● **Dataset records**:
-- Opening Marker --

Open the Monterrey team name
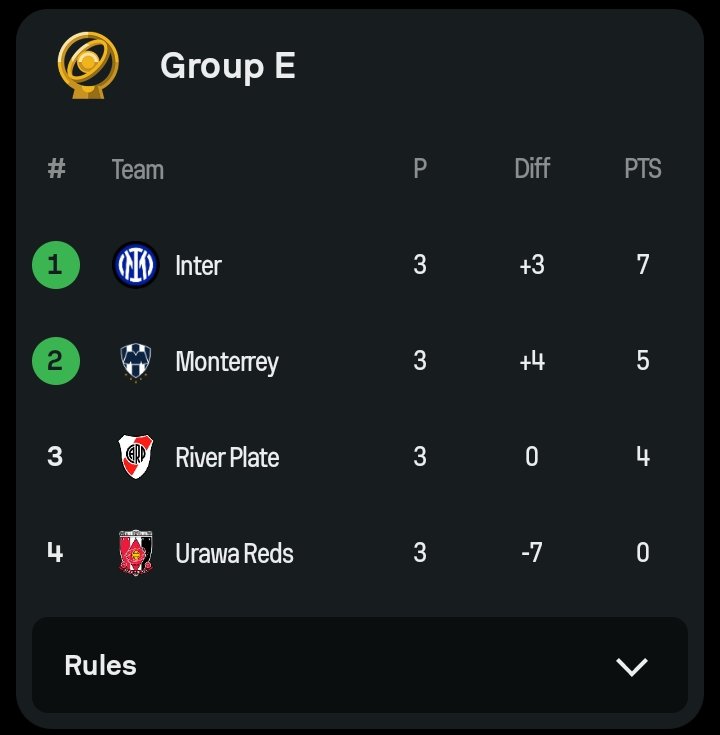This screenshot has width=720, height=735. click(227, 362)
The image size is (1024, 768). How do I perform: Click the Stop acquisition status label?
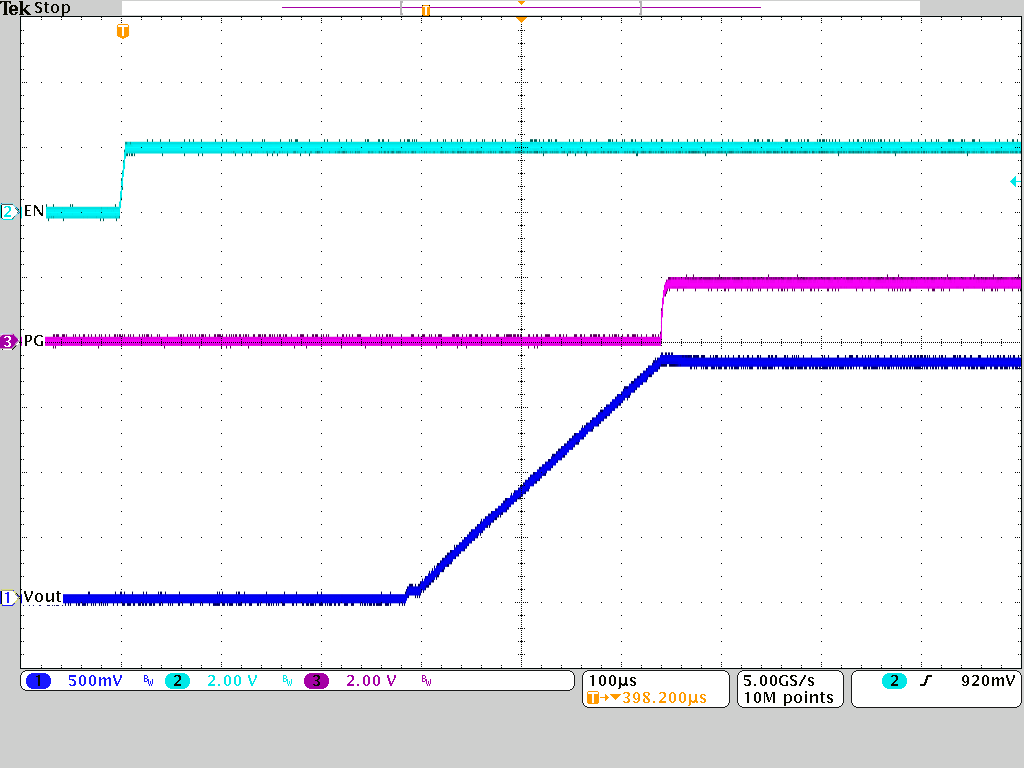click(x=52, y=7)
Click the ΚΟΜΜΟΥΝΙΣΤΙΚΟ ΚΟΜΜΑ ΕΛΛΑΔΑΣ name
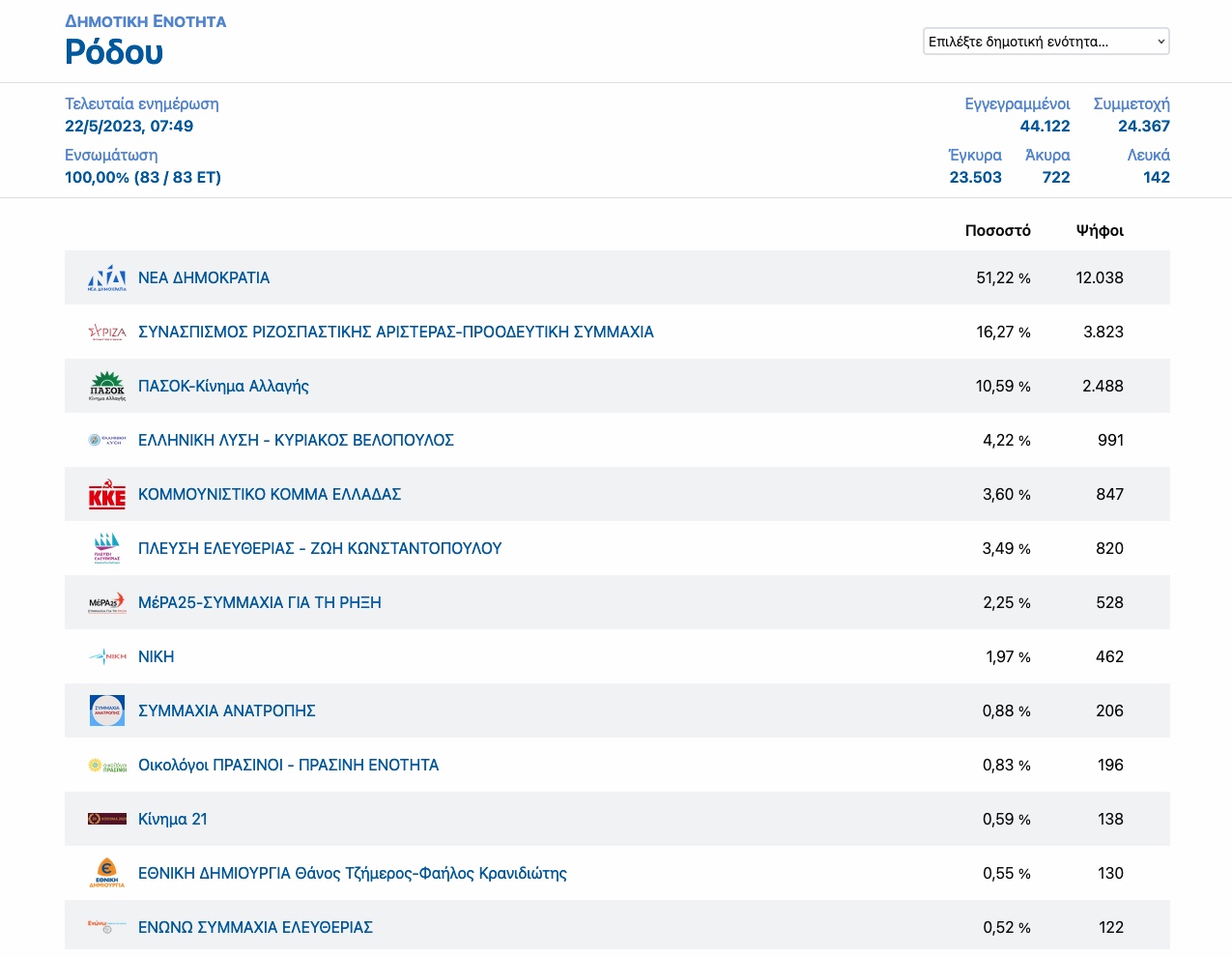The height and width of the screenshot is (957, 1232). click(x=270, y=494)
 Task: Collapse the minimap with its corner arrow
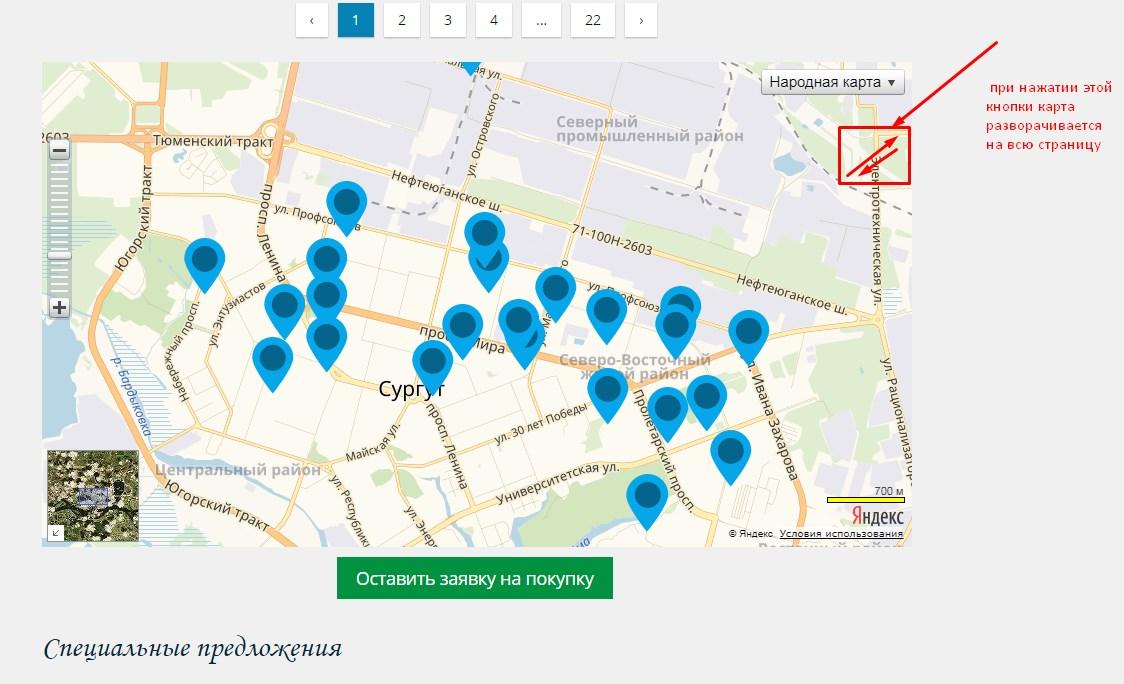pyautogui.click(x=55, y=533)
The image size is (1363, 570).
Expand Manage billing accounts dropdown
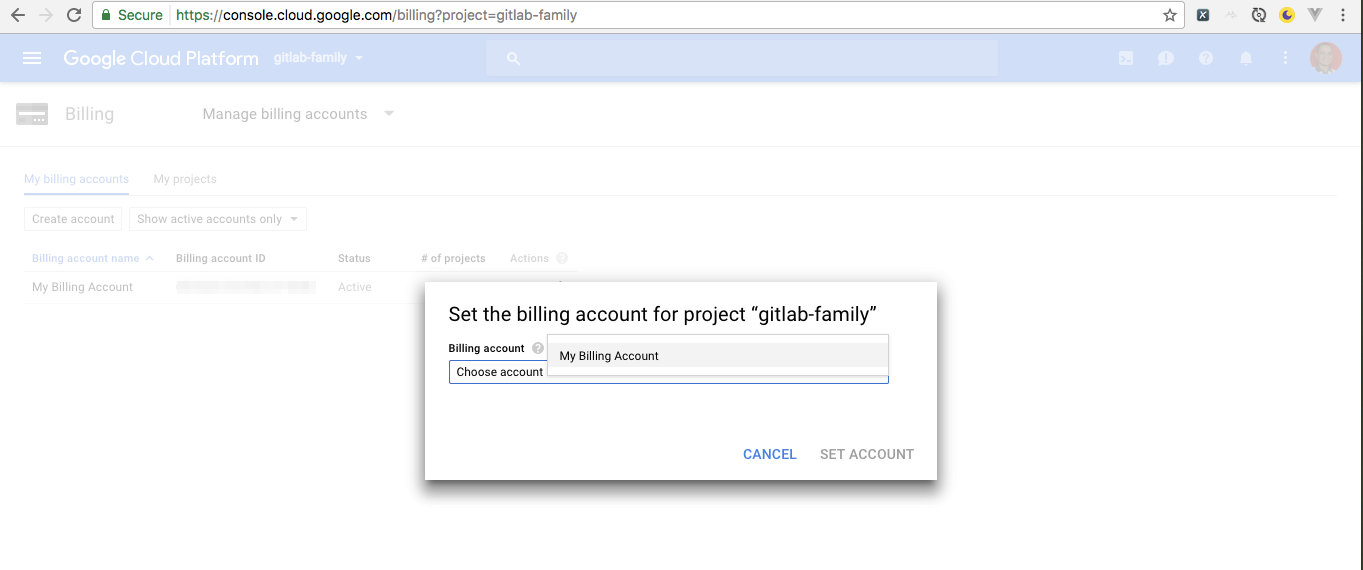pos(298,114)
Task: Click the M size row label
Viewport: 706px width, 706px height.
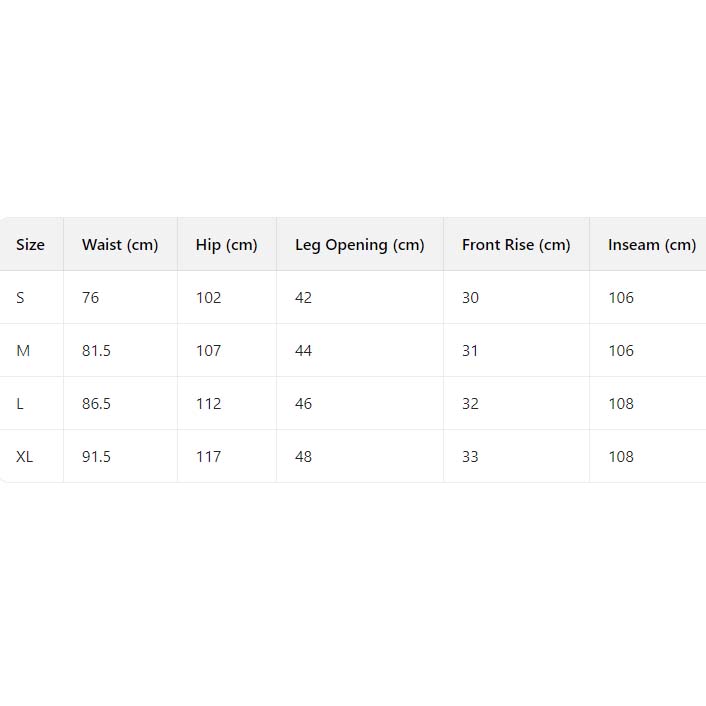Action: click(23, 351)
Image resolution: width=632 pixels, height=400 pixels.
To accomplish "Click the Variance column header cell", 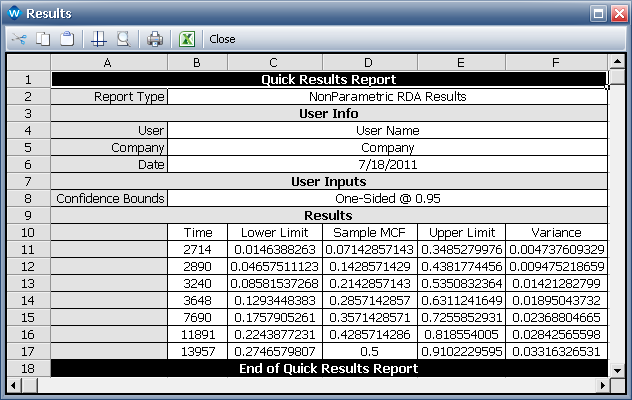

-- Closing Marker --

● **Task goal**: Output everything in the material exactly. Pictures stay out of it.

● **Output of the task**:
Open the Monterrey team name
This screenshot has width=720, height=735. click(227, 362)
The image size is (1024, 768). How do I perform: Click the Stop acquisition status label?
click(x=52, y=7)
Click the ΚΟΜΜΟΥΝΙΣΤΙΚΟ ΚΟΜΜΑ ΕΛΛΑΔΑΣ name
The height and width of the screenshot is (957, 1232). click(x=270, y=494)
 Task: Collapse the minimap with its corner arrow
pyautogui.click(x=55, y=533)
The image size is (1363, 570).
Expand Manage billing accounts dropdown
pos(298,114)
Task: Click the M size row label
Viewport: 706px width, 706px height.
Action: click(23, 351)
Image resolution: width=632 pixels, height=400 pixels.
To accomplish "Click the Variance column header cell", 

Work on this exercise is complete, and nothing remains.